The Cubs’ Minor League system hasn’t generated anything close to the level of interest or excitement for fans since the golden years of the rebuild (between 2012-2016). Surely, that was a historic group of prospects and not something we may see for the Cubs ever again.
But I can say with some degree of certainty – and for the first time since the beginning of 2017 – that the farm system appears to be on the upswing, even if ever so slightly. At last, there are some relatively high-upside positional prospects over which to obsess, and the pitchers, while having endured some struggles last season, are at least finally reaching the upper levels, where a stroke of good fortune (or good coaching) might just help squeeze out a useful arm or two this season.
No one will confuse this with a top tier (or even top half) farm system, so don’t get me wrong. It’s just that, relative to the last couple years, I feel good.
And it is to that end I present to you the latest top ten Cubs prospect rankings from Baseball Prospectus. It’s got a fresh new look, and it’s something else to get excited about for the year ahead.
- Nico Hoerner, SS
- Miguel Amaya, C
- Alex Lange, RHP
- Adbert Alzolay, RHP
- Aramis Ademan, SS
- Justin Steele, LHP
- Brailyn Marquez, LHP
- Cole Roederer, OF
- Brennan Davis, OF
- Alec Mills, RHP
Alright, let’s rip the band-aid off: I have some issues with the rankings above. While I do believe Nico Hoerner and Miguel Amaya should be leading the pack – indeed, Baseball America and MLB Pipeline (albeit in a different order) came to the same conclusion, – I’m a little surprised by the relative rankings of the three prospects that follow.
Don’t get me wrong, all three guys had high hopes entering the 2018 season – and could still have a bright big league career ahead of them – but Alex Lange experienced a less-than-inspiring second-half drop-off (especially for a 2017 first-round pick out of college), Adbert Alzolay got injured just as the big leagues came into focus, and Aramis Ademan didn’t hit a LICK in his first trip to High-A (albeit in a very challenging assignment). I still think all three of these guys should be top-ten prospects right now, but since I’m allowed to be nit-picky, I’m picking nits.

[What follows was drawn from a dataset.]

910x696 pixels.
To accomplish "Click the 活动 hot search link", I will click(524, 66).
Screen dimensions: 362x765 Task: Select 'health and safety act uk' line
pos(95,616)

But most of all, I think their relative rankings stand out specifically because they’re above Brailyn Marquez and Cole Roederer, two guys I’ve heard more about than anybody else in the Cubs system lately.
The Cubs signed Marquez out of the DR back in 2015, but it wasn’t until 2018 that he broke out of rookie ball and reached short-season and full-season A ball. In ten starts at short-season Low-A, Marquez delivered a 3.21 ERA (3.80 FIP) with a 26.4% strikeout rate and a 7.1% walk rate. And remember, he was only 19(!) years old while doing that. Marquez finished the season at A-ball, and although he tossed only 7.0 innings, they were really good (2.57 ERA). According to Baseball America, Marquez stands out because of his power fastball, which sits in the mid-90s, but touches 98 MPH, but he’s got a slider and changeup that both project as above-average at the moment. BA believes his ceiling is that of a mid-rotation starter, and that would be one fantastic outcome if it happened.
The Cubs drafted 19-year-old outfielder Cole Roederer in the second supplemental round of the 2018 MLB draft and he’s got an interesting story, as well. In short, Roederer has the instincts to play center field, but the speed of a corner outfielder, which doesn’t actually strike me as a problem. Maybe he’d have more value if he could stick in center, but if he’s a plus defender in a corner, that’s got plenty of value, too.
But the more exciting read of his profile is the latent power that slowly begin to reveal itself before the draft and upon becoming a professional. He slashed .275/.354/.465 in rookie ball, with a .190 ISO. If he can maintain that level of production (relatively speaking) and pair it with plus defense in the corners, he’s going to be a regular big leaguer one day. And, hey, for however bad the Cubs have been at developing pitchers, they’ve been at least as good at developing hitters. If Roederer has it in him, the Cubs system is one of the best places to get it out.
And therein lies my excitement for the upcoming season: the Cubs do their best work with drafting and developing hitting prospects, so it’s good to see them back in the system! I’ll be keeping my fingers crossed for one or two of the pitchers to break through, but between Amaya, Hoerner, and Roederer, I’m ready for minor league baseball to return.